## SHORT PROBLEM 1
Copy out, word for word, the part of the entries that opens with the line containing "This screenshot has width=540, height=960." and closes with the line containing "coordinates (681, 11).", including both of those lines.

## TEXT BLOCK
We hope this dataset can serve as a useful research benchmark for high-precision conditional text generation.

You can find more details, analyses, and baseline results in our paper. You can cite it as follows:

@inproceedings{parikh2020totto,
  title={{ToTTo}: A Controlled Table-To-Text Generation Dataset},
  author={Parikh, Ankur P and Wang, Xuezhi and Gehrmann, Sebastian and Faruqui, Manaal and Dhingra, Bhuwan and Yang, Diyi and Das, Dipanjan},
  booktitle={Proceedings of EMNLP},
  year={2020}
 }

Getting Started

Download the ToTTo data

The ToTTo dataset is released under the Creative Commons Share-Alike 3.0 license.

To download the data from the command line:

 wget https://storage.googleapis.com/totto-public/totto_data.zip
 unzip totto_data.zip

(or alternatively copy the above url into your browser address bar.)

Inside the totto_data directory you should see three files: totto_train_data.jsonl, totto_dev_data.jsonl, and unlabeled_totto_test_data.jsonl for the training, development, and unlabeled test sets respectively.

Download the evaluation scripts

You can find evaluation scripts and some exploratory processing scripts at this repository. It also includes a separate README file with instruction on how to run the evaluation.

## SHORT PROBLEM 2
Under which license does the ToTTo text say the dataset is released?

## TASK INPUT
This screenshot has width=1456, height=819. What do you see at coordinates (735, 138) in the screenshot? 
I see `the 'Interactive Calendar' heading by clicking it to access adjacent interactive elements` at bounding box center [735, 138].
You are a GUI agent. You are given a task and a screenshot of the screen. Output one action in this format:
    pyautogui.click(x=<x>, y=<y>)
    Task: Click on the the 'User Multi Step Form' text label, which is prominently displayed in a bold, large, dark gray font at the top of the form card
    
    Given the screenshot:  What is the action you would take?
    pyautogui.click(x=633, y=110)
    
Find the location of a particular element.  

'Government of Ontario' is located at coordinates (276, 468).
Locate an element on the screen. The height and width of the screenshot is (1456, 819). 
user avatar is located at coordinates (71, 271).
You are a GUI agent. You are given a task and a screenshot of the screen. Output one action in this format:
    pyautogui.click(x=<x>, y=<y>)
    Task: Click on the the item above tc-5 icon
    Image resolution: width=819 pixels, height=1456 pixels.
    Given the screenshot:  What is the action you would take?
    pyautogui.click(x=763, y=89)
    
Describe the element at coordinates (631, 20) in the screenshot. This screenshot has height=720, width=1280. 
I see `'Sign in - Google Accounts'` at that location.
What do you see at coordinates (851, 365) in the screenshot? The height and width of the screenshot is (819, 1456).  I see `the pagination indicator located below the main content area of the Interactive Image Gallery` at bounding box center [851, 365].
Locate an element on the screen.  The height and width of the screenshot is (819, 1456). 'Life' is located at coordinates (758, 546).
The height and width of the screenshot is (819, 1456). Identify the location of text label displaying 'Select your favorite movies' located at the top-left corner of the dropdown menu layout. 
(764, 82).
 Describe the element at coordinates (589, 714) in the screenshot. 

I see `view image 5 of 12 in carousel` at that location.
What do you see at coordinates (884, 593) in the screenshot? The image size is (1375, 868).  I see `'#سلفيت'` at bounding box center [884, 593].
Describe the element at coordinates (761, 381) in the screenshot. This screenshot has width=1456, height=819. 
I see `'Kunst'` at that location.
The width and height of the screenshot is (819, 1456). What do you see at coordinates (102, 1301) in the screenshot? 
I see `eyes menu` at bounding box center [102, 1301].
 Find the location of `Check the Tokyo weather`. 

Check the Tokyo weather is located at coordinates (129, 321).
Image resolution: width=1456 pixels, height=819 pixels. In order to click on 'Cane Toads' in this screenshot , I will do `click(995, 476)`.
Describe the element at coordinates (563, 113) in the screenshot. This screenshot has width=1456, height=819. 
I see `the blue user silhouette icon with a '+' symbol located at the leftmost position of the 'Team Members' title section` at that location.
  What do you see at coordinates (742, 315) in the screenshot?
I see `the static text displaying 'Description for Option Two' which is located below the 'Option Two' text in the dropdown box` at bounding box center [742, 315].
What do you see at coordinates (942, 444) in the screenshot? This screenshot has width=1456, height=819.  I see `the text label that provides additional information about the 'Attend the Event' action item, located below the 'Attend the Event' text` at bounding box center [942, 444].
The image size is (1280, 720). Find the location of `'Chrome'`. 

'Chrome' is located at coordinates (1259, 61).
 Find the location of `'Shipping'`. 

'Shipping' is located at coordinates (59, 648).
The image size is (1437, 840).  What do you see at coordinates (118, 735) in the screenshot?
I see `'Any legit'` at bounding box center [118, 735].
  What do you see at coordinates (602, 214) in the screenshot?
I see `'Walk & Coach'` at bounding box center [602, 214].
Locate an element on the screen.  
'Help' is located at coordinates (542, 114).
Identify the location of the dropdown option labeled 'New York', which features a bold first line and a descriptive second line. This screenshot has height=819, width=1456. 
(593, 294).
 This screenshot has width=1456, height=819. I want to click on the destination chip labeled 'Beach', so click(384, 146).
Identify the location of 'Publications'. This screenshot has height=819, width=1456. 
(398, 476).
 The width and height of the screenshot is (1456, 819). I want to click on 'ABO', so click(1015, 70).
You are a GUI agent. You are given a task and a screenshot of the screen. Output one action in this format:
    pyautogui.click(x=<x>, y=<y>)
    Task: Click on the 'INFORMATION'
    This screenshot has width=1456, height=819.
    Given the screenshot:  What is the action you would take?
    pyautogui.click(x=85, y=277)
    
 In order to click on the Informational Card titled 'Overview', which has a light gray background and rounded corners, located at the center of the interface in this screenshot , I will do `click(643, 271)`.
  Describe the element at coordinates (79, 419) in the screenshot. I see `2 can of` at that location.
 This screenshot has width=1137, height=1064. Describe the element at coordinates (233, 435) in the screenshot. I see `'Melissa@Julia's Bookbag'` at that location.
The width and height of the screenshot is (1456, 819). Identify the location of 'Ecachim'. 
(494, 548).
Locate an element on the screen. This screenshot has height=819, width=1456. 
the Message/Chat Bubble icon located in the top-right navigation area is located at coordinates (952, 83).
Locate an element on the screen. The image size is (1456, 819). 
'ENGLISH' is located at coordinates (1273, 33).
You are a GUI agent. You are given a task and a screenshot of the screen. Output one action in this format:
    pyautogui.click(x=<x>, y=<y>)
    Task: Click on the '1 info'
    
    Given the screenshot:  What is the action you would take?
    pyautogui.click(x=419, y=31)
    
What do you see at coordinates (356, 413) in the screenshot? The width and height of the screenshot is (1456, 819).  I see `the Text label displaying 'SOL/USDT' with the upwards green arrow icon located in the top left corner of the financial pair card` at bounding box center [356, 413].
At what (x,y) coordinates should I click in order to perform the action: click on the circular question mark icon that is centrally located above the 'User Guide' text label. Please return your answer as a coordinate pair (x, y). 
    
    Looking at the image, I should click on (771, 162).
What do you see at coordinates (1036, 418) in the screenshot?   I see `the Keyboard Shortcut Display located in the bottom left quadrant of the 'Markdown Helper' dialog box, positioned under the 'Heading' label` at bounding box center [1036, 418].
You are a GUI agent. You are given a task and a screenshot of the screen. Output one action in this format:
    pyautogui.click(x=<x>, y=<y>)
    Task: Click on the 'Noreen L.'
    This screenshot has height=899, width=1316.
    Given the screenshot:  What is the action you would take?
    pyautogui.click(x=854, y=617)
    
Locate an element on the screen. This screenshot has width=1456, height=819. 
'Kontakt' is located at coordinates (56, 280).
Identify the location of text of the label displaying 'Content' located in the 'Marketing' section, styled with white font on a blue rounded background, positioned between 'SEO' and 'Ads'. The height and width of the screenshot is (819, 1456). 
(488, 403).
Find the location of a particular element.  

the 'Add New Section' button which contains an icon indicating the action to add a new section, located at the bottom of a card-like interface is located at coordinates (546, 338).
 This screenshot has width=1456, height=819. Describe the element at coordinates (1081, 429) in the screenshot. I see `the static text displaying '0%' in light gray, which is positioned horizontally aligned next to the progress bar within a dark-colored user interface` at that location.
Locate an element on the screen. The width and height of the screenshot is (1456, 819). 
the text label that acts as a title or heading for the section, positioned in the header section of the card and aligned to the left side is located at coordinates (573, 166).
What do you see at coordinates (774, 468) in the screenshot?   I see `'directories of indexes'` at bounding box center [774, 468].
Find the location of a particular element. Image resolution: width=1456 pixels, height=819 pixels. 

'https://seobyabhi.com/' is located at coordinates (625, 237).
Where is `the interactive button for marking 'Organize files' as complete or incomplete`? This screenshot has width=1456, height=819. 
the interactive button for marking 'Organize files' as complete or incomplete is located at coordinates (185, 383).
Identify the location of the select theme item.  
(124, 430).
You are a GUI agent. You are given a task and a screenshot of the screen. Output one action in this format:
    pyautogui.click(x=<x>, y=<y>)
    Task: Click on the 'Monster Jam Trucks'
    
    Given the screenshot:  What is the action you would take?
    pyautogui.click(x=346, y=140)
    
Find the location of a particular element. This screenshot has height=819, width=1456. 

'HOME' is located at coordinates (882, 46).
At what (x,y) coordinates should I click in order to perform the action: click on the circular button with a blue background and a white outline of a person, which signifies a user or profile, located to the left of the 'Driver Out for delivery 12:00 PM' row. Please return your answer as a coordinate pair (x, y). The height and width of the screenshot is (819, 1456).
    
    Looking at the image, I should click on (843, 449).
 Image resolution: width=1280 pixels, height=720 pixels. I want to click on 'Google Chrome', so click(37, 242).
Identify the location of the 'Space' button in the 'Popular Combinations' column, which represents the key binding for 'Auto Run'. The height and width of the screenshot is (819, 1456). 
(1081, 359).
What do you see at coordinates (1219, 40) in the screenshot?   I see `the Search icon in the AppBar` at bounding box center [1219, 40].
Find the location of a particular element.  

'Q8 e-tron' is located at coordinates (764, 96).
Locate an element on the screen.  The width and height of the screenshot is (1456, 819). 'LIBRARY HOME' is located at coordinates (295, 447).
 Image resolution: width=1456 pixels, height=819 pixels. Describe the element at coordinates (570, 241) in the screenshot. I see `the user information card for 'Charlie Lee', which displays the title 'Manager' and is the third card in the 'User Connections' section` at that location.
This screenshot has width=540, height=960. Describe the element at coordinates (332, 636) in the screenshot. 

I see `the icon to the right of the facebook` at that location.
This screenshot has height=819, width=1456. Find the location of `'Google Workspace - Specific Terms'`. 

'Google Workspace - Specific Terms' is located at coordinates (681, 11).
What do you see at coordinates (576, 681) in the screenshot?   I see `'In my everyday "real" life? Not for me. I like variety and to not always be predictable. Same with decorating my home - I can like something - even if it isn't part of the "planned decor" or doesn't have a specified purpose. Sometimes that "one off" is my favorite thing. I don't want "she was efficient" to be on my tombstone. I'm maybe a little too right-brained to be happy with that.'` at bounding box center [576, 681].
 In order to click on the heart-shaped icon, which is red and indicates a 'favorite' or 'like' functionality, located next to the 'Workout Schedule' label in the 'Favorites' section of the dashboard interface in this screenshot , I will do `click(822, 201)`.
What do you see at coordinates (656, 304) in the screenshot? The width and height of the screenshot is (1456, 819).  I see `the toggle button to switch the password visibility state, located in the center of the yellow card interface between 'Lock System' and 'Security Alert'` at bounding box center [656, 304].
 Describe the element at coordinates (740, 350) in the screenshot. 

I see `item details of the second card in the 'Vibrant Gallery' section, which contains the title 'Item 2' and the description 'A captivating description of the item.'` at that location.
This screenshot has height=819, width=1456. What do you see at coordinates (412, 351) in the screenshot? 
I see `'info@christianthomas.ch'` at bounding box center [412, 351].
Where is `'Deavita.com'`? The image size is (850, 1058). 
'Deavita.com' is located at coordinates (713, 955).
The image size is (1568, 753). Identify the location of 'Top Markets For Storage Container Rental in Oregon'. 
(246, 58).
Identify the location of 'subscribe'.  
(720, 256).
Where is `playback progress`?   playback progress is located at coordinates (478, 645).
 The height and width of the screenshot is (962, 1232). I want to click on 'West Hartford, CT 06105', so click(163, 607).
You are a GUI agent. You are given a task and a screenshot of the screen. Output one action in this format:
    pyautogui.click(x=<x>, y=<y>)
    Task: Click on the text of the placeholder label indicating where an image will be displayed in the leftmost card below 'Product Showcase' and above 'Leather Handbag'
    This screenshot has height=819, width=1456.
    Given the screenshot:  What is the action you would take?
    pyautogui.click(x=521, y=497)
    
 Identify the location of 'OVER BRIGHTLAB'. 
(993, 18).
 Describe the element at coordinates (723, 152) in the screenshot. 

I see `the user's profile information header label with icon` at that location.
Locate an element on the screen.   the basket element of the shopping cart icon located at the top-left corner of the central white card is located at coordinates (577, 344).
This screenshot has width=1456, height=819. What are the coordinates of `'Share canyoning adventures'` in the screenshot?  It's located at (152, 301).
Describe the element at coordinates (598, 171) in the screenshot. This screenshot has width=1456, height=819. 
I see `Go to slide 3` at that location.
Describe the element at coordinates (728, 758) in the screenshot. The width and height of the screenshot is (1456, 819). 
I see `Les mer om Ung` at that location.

## WRITTEN ANSWER 1
This screenshot has width=540, height=960. Describe the element at coordinates (332, 636) in the screenshot. 

I see `the icon to the right of the facebook` at that location.
This screenshot has height=819, width=1456. Find the location of `'Google Workspace - Specific Terms'`. 

'Google Workspace - Specific Terms' is located at coordinates (681, 11).

## WRITTEN ANSWER 2
The Creative Commons Share-Alike 3.0 license.